Browning read: “‘CR — need your help.’”

“Maybe he wasn’t reminding himself to ask my opinion. Maybe he was beginning to sense that his work on Dante had brought him into an atmosphere of danger. Maybe it wasn’t just the mental effects of chloral and morphia; this time he really was being followed. The drift of all this is that if there were some lunatic with a vendetta against Dante, or acting upon some kind of perverted monomania, my brother would be a tantalizing prize. He is even named for Dante.”

Browning studied the sketch — it showed vividly the suffering of a shade in a state of starvation. Many of their literary circle studied the Florentine bard — including Browning himself, who had taken an episode from Dante’s Purgatory and turned it into a long (too long, according to Browning’s critics) poem called Sordello , named for one of the shades who helped show Dante and Virgil the way up the mountain. When Ba died, it was a quote from Dante that Browning copied out to memorialize her, in which the Florentine expressed his faith that one day he would be reunited with Beatrice.

Thus I believe, thus I affirm, thus I am certain it is, that from this life I shall pass to another better, there, where that lady lives of whom my soul was enamored .

Dante meant Beatrice; with the same words Browning meant Elizabeth. At the time, he could not help but think of Percival Shelley, who had read Purgatory aloud to Mary Godwin (later, Mary Shelley) after their baby died. Some thought Shelley’s choice of Purgatory was meant to distract her with its sublime lyrics, while others assumed it was meant to console in a more direct way, to show that in death all are reunited.

Ba’s father had cut her off from the family starting the day of their marriage. When her father was told she died, it got back to Browning that Mr. Barrett unemotionally replied, “I never had much objection to that dandy poet, but my daughter should have been thinking of another world.” Browning buried Elizabeth Barrett Browning in Dante Alighieri’s city in a summer heat like a razor wrapped up in the flannel of sunshine. In many ways, Florence had provided a glorious setting for the Brownings’ fifteen years of marriage. He and Ba were out of reach of the control of her father. Mr. Barrett had turned her life in London into a prison, and just getting through the obstacles to reach their secret wedding before her father could enact his plan to take her away, Ba looked like death, but transcendently beautiful. How necessity makes heroes , she mused when they’d recount the elopement, or heroines .

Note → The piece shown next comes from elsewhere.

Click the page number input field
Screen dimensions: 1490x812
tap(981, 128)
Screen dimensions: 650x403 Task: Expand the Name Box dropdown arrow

Once they were abroad they could raise their son, also a Robert (Pen, for short), in the congenial Italian climate and culture. Browning had brought their boy with him on marvelous excursions, including to visit the ancient castle near Sarzana that had belonged to the Marquis Malaspina, one of the sanctuaries where Dante stayed after being exiled by political enemies from Florence. The place was in a state of decay when the Rossettis came to see it, but Dante’s cramped little chamber had been preserved and, with proper credentials, could be entered.